Dataset entries:
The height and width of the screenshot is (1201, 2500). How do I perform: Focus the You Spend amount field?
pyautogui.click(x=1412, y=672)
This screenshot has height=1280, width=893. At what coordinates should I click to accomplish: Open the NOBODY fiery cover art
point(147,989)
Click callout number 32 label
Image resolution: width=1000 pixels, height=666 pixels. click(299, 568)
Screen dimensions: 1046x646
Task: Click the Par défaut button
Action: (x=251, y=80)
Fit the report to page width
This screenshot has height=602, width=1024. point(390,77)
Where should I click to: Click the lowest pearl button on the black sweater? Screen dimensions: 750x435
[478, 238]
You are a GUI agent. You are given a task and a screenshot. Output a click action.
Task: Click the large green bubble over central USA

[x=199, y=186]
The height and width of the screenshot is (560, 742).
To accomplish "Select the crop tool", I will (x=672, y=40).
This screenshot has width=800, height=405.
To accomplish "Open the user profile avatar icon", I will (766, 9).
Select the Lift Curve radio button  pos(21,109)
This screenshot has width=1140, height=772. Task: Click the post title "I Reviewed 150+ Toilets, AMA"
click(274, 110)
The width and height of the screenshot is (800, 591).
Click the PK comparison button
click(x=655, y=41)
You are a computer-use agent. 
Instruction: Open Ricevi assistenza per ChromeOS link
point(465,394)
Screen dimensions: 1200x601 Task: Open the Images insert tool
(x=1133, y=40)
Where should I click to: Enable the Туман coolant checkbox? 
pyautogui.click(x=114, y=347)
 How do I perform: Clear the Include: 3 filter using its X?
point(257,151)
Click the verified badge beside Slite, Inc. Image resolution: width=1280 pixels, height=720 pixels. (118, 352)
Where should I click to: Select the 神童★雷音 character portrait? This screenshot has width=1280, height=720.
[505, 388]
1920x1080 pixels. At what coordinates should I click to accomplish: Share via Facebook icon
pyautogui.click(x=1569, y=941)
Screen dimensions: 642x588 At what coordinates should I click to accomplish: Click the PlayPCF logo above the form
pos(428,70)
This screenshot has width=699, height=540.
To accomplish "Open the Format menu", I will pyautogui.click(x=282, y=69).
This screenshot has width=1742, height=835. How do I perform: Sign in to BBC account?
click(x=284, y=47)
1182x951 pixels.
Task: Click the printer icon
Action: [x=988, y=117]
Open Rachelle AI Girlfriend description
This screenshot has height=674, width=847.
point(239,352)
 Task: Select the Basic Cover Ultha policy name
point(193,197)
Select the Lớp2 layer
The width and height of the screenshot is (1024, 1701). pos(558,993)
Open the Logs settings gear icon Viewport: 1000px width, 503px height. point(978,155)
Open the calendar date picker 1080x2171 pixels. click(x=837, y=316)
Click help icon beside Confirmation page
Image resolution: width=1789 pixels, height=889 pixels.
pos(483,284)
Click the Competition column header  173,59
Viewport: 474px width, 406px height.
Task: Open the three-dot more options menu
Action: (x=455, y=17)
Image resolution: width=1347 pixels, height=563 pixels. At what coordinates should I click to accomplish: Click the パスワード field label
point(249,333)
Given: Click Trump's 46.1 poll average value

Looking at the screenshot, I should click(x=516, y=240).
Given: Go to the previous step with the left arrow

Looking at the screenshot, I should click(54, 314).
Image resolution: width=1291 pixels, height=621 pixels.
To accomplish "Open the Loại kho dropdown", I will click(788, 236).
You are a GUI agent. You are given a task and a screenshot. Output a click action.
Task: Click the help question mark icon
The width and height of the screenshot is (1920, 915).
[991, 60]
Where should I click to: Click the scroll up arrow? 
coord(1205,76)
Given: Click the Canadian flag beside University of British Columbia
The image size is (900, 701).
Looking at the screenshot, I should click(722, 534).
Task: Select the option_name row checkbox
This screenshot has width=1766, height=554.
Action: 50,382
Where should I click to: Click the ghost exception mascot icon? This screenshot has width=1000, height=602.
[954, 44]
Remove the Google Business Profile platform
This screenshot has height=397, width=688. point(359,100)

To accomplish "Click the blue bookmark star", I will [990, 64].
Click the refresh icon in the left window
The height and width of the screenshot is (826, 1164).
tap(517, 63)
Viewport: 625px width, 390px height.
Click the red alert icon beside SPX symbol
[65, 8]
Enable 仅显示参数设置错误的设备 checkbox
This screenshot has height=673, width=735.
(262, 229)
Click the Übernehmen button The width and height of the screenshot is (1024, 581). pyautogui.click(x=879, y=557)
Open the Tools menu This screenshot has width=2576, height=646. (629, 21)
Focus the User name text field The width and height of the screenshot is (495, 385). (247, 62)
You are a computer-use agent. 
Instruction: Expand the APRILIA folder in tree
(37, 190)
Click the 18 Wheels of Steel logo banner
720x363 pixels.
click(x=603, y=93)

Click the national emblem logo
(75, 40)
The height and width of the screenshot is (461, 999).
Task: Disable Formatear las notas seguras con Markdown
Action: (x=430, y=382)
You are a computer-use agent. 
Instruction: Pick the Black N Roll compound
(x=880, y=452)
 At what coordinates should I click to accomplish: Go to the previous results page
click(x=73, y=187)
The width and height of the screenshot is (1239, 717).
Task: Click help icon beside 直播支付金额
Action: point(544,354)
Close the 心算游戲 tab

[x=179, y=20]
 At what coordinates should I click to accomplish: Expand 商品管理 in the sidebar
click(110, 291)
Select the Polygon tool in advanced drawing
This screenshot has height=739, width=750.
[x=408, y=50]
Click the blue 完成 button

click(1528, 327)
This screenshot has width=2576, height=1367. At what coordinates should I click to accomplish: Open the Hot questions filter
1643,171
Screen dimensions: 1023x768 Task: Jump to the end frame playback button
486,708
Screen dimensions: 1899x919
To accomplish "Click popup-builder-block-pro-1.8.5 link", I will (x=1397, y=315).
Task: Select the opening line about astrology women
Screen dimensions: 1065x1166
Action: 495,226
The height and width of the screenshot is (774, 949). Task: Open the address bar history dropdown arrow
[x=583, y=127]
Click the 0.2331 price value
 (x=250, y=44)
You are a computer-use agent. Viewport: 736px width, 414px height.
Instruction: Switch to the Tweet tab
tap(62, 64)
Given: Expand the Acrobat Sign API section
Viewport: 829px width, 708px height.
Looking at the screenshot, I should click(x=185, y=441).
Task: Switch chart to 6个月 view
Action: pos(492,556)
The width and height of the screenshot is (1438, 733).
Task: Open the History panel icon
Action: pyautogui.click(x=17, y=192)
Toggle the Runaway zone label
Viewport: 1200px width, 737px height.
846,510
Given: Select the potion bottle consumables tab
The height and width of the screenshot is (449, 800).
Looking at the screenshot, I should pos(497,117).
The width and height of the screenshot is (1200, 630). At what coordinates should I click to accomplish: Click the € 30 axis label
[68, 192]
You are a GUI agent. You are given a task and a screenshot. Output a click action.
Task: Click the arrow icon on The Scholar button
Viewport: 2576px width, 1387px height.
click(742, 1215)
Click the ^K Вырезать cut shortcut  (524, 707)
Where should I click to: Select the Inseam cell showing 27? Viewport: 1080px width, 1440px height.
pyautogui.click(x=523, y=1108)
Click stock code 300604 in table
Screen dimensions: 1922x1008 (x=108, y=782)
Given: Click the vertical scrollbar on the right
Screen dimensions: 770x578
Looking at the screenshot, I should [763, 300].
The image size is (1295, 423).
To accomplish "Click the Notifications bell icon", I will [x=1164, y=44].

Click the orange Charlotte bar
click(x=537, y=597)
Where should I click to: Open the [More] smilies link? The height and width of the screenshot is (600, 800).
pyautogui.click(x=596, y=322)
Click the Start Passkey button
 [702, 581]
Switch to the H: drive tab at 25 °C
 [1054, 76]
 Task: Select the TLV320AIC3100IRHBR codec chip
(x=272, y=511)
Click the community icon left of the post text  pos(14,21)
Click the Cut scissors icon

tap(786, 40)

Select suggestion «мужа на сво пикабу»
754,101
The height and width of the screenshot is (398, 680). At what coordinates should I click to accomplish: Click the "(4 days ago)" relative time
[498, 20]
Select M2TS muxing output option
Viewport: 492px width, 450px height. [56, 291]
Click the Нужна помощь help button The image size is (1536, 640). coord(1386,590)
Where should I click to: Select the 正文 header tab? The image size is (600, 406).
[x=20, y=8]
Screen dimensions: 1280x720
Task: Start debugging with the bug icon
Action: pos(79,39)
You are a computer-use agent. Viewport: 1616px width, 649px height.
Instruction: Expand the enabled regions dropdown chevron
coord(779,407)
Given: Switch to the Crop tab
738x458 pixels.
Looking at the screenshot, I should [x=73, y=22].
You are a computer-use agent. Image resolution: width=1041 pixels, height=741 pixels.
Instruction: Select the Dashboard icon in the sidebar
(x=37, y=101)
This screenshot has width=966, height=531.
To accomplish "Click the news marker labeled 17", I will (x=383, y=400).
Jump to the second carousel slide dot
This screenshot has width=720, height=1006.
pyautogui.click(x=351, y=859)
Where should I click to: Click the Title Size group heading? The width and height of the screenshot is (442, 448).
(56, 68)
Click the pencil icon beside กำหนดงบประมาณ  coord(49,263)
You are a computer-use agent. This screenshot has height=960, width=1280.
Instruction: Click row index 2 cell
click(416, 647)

Exercise requirements: Please make an exact copy of the lines above from the line with "Click the Start Passkey button" through the line with "This screenshot has width=966, height=531.", both ends included.

The answer:
Click the Start Passkey button
 [702, 581]
Switch to the H: drive tab at 25 °C
 [1054, 76]
 Task: Select the TLV320AIC3100IRHBR codec chip
(x=272, y=511)
Click the community icon left of the post text  pos(14,21)
Click the Cut scissors icon

tap(786, 40)

Select suggestion «мужа на сво пикабу»
754,101
The height and width of the screenshot is (398, 680). At what coordinates should I click to accomplish: Click the "(4 days ago)" relative time
[498, 20]
Select M2TS muxing output option
Viewport: 492px width, 450px height. [56, 291]
Click the Нужна помощь help button The image size is (1536, 640). coord(1386,590)
Where should I click to: Select the 正文 header tab? The image size is (600, 406).
[x=20, y=8]
Screen dimensions: 1280x720
Task: Start debugging with the bug icon
Action: pos(79,39)
You are a computer-use agent. Viewport: 1616px width, 649px height.
Instruction: Expand the enabled regions dropdown chevron
coord(779,407)
Given: Switch to the Crop tab
738x458 pixels.
Looking at the screenshot, I should [x=73, y=22].
You are a computer-use agent. Image resolution: width=1041 pixels, height=741 pixels.
Instruction: Select the Dashboard icon in the sidebar
(x=37, y=101)
This screenshot has width=966, height=531.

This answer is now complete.